_TO DO_
Copy whichever lines of the data hold the word "agent".

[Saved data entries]
::::::::::

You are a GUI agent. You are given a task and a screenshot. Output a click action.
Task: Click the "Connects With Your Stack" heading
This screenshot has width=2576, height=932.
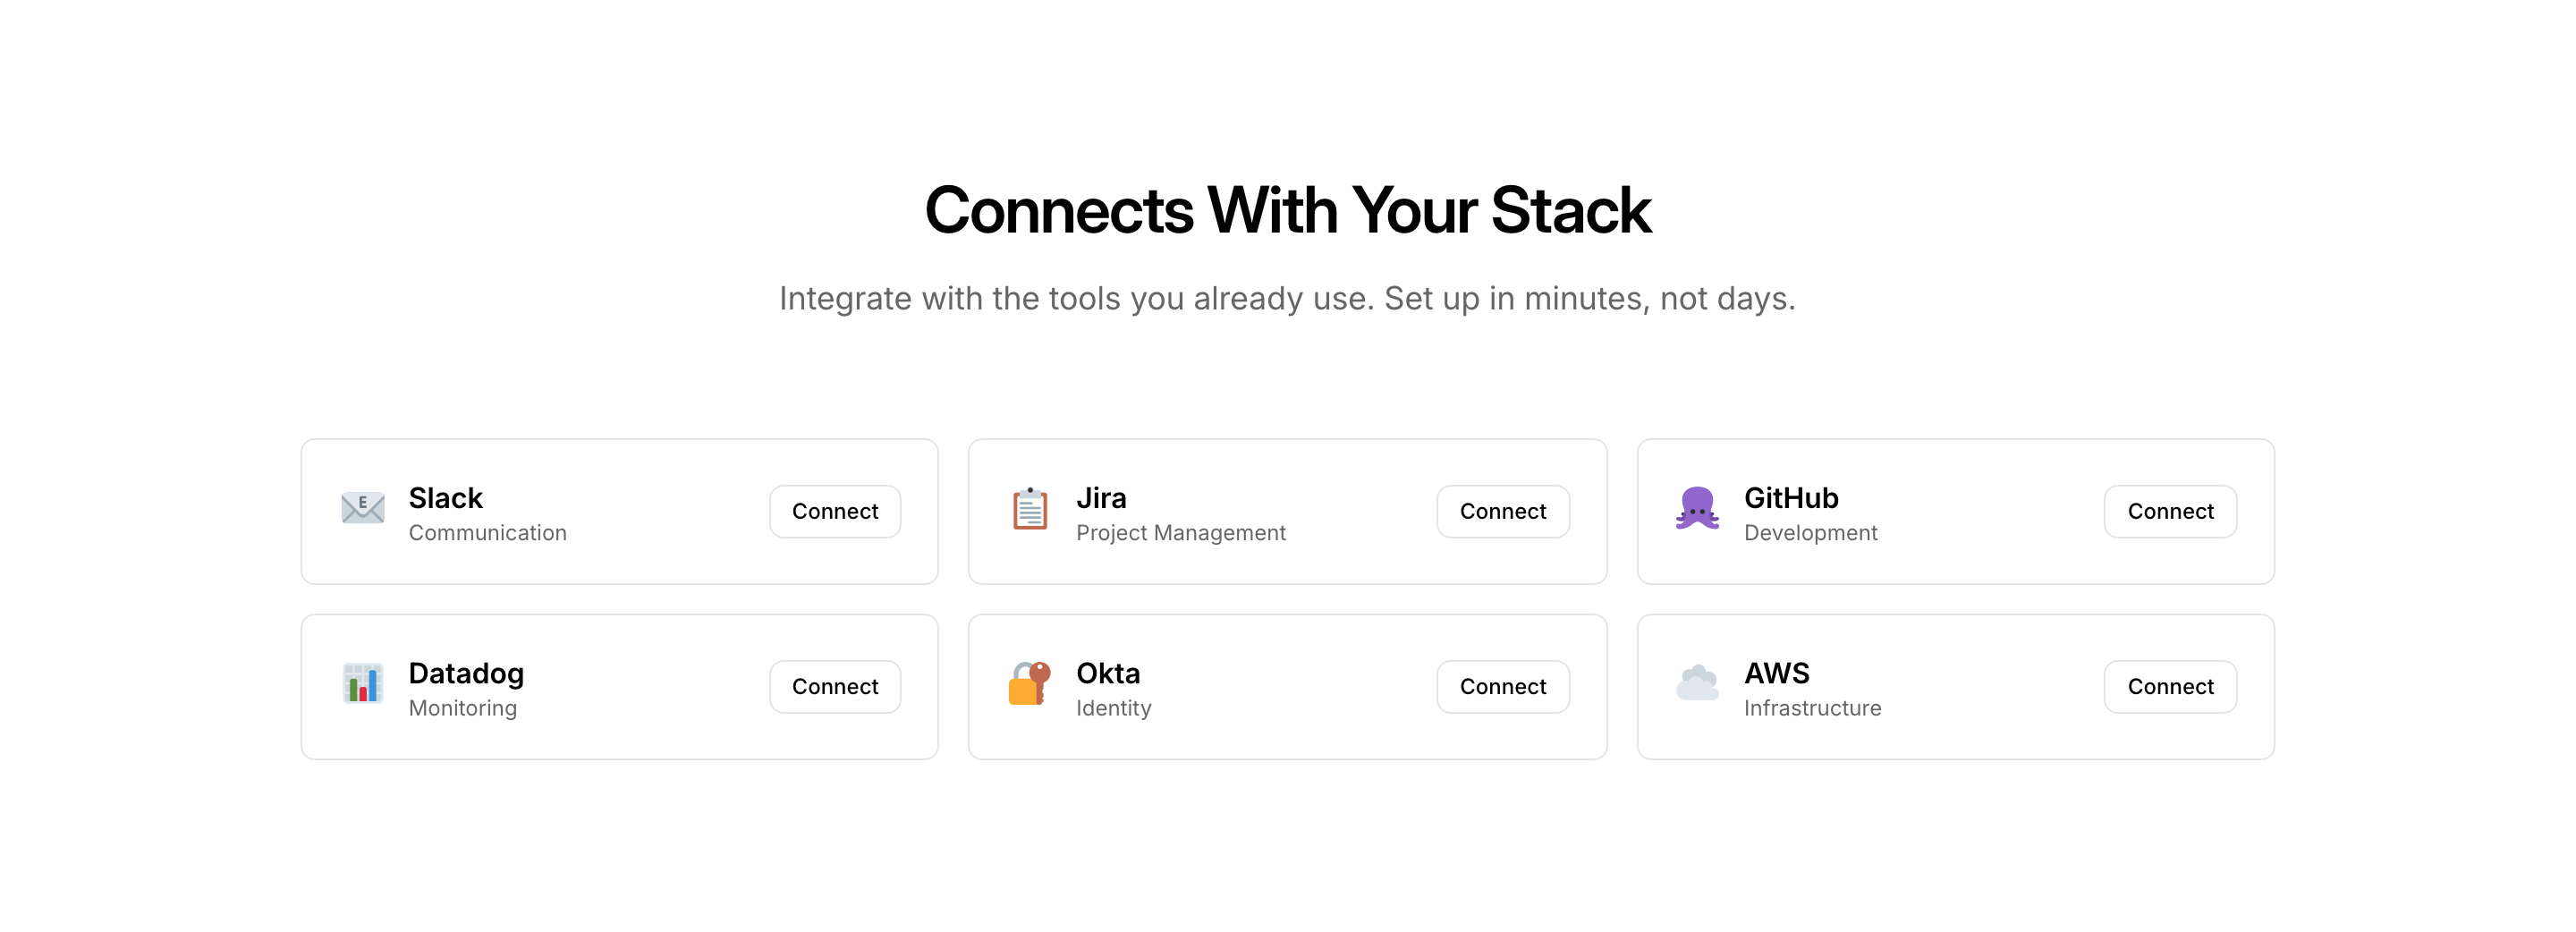1287,210
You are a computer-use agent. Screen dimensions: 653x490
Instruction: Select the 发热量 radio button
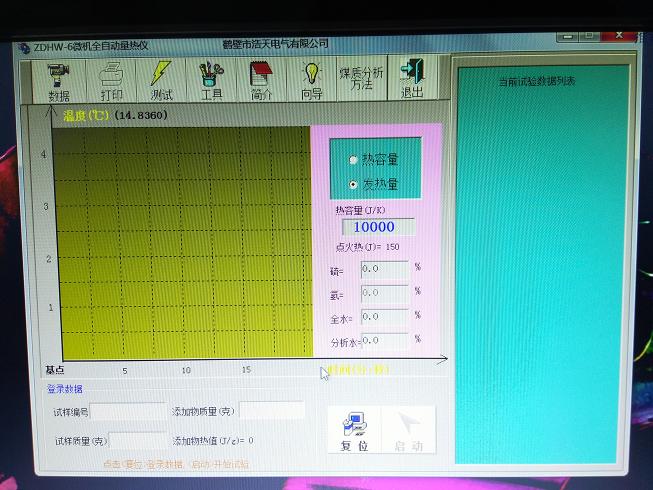pos(353,184)
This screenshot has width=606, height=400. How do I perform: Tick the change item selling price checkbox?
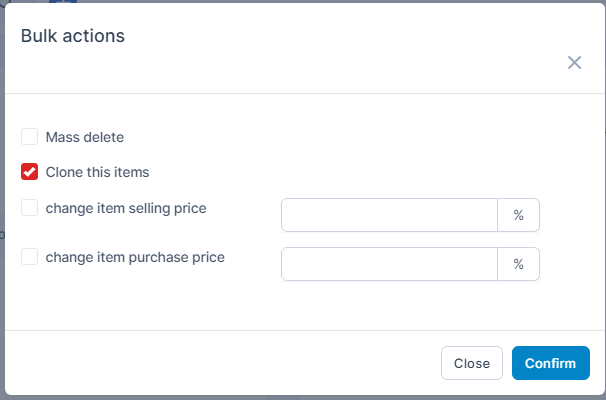(30, 208)

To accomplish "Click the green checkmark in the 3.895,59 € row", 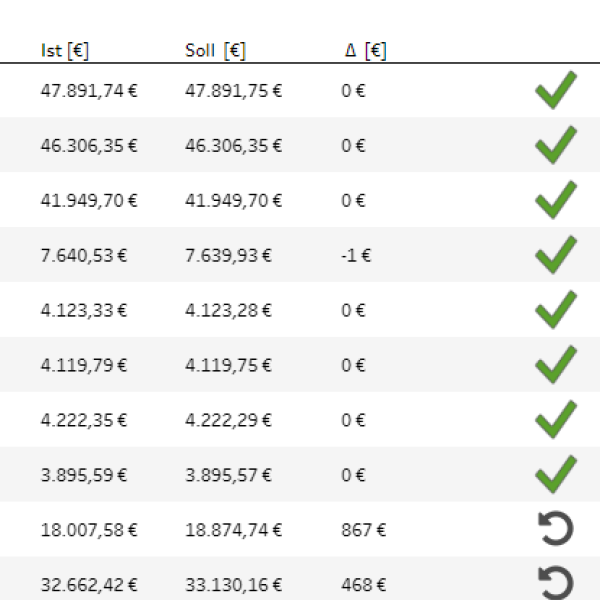I will (x=556, y=474).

::::::::::

_EXERCISE OUTPUT_
You are a GUI agent. You are given a task and a screenshot. Output a click action.
You are a computer-use agent. Screen dimensions: 653x490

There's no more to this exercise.